Being accountable for my family’s health is a privilege, but with that comes an immense responsibility. As a wife and mother it is my daily responsibility to ensure that my family gets the nourishment they need emotionally, physically and spiritually.
I had the distinct honor of meeting, Elaine Marshall, the North Carolina Secretary of State, at a Power Lunch this week. Secretary Marshall spoke about many interesting topics. I really enjoyed hearing about her life, her stepping stones (not stumbling blocks), her love of cooking and her thoughts about powerful women. Knowing her education and background, it is easy for one to feel a little intimidated, but what I loved about her was the same quality I found in my husband, Mike. No matter how gifted she is, in her eyes, everyone has their own individual strengths and talents and she was both encouraging and thoughtful.
Discussed during the lunch was the impact women have on their communities, states and country. We’ve all heard the numerous jokes about wives and wallets, but when really think about it, women hold great power. I often speak to groups about choosing whole foods and local ingredients to feed their families. I often hear that it is simply too expensive and yet we all know about supply and demand. If we were all to buy locally homegrown products in season the cost would be significantly less and larger companies would have to make big changes. We’ve already seen this. Many large grocery stores are hearing our plea and have made some changes.

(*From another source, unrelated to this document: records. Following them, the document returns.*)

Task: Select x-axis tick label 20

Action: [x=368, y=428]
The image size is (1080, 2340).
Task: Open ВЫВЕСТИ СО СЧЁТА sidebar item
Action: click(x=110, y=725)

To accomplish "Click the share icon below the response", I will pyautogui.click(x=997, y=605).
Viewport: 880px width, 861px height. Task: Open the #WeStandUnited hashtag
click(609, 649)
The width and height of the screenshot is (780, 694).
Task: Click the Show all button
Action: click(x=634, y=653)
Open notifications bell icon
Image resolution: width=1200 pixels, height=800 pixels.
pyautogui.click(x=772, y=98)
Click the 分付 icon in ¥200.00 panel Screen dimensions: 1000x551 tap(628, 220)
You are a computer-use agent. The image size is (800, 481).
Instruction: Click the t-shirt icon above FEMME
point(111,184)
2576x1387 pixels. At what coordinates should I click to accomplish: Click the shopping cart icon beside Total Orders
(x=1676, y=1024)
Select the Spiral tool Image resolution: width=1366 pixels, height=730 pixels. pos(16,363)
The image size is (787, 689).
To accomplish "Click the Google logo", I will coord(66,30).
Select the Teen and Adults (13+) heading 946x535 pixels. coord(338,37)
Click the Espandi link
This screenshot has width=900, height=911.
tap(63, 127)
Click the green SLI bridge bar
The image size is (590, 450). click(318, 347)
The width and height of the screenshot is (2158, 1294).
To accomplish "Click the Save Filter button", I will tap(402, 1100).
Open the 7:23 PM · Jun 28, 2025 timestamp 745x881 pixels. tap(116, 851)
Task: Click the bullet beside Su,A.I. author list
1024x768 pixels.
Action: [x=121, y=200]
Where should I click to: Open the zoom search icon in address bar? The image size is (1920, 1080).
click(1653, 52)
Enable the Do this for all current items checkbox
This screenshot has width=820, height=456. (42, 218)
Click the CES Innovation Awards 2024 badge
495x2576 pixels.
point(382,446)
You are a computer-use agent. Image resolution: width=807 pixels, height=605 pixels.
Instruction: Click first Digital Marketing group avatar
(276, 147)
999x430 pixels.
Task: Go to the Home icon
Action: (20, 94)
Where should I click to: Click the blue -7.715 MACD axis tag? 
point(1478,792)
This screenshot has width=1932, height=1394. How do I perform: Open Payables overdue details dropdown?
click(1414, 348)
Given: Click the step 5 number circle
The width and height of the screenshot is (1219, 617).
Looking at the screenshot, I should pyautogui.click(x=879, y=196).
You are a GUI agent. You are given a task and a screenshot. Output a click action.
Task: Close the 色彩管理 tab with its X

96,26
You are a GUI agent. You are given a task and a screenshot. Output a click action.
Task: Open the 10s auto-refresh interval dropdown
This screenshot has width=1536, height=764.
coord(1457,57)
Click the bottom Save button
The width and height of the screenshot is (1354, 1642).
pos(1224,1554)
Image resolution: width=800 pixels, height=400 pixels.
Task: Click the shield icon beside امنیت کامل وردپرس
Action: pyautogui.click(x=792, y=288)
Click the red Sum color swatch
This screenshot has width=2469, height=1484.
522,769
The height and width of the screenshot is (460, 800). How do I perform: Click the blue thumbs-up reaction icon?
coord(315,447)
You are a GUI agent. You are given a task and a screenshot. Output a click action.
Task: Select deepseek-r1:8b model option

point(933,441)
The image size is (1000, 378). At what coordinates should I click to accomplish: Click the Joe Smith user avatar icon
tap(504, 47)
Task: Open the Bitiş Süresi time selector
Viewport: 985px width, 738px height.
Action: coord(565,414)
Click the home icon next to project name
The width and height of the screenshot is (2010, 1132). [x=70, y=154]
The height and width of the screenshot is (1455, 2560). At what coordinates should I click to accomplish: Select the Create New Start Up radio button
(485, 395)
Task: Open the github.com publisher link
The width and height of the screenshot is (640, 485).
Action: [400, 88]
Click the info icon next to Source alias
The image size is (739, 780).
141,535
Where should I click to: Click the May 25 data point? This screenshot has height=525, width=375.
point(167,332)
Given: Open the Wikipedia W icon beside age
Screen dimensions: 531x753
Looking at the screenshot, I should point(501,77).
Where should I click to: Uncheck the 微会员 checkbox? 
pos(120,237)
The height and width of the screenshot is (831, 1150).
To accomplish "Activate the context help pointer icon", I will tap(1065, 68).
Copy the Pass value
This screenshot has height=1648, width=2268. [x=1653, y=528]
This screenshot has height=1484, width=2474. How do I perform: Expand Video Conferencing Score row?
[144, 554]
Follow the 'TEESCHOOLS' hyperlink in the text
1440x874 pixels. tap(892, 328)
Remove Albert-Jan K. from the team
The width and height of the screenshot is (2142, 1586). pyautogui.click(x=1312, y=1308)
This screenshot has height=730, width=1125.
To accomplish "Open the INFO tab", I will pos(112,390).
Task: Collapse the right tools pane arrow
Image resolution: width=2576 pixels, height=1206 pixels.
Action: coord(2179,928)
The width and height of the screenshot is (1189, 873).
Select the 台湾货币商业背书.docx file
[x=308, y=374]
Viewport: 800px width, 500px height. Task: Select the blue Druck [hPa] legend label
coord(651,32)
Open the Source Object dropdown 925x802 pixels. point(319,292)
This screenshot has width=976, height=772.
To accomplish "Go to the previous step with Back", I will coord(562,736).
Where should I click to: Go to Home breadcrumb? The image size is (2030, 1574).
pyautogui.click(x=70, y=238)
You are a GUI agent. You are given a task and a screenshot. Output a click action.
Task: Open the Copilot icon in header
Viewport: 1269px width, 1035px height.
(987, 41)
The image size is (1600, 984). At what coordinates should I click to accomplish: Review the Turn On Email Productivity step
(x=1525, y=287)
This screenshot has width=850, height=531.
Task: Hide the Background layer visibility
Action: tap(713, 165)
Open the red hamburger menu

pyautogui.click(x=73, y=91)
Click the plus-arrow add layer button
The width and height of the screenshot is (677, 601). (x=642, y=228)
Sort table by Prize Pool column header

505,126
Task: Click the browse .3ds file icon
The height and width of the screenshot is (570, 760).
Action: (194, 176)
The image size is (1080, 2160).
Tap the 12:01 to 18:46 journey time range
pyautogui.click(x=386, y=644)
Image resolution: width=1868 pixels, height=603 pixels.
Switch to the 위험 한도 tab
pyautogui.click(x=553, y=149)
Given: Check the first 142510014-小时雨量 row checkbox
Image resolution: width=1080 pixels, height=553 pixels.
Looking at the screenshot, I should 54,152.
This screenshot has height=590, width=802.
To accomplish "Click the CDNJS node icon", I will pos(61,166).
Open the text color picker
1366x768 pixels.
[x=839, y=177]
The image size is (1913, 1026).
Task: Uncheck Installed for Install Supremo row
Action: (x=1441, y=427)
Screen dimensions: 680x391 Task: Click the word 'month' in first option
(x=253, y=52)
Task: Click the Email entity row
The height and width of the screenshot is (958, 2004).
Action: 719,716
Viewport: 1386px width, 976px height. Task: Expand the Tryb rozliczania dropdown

Those who prefer to eat locally grown/produced food are sometimes referred to locavores or localvores. Why be a locavore? The majority of mass-market produce is bred for appearance, disease-resistance and shelf-life over flavor, so most people never know what homegrown locally produced food is like and boy are they missing out!
Here are just a few reasons why buying from farm to table works:
- The flavor in locally grown food is amazing.
- Buying local reduces the distance a food item travels from the farm to your table
- Find in-season, local produce and other goods at nearby grocery stores, at farmer’s markets, or through a community-supported agriculture program (CSA).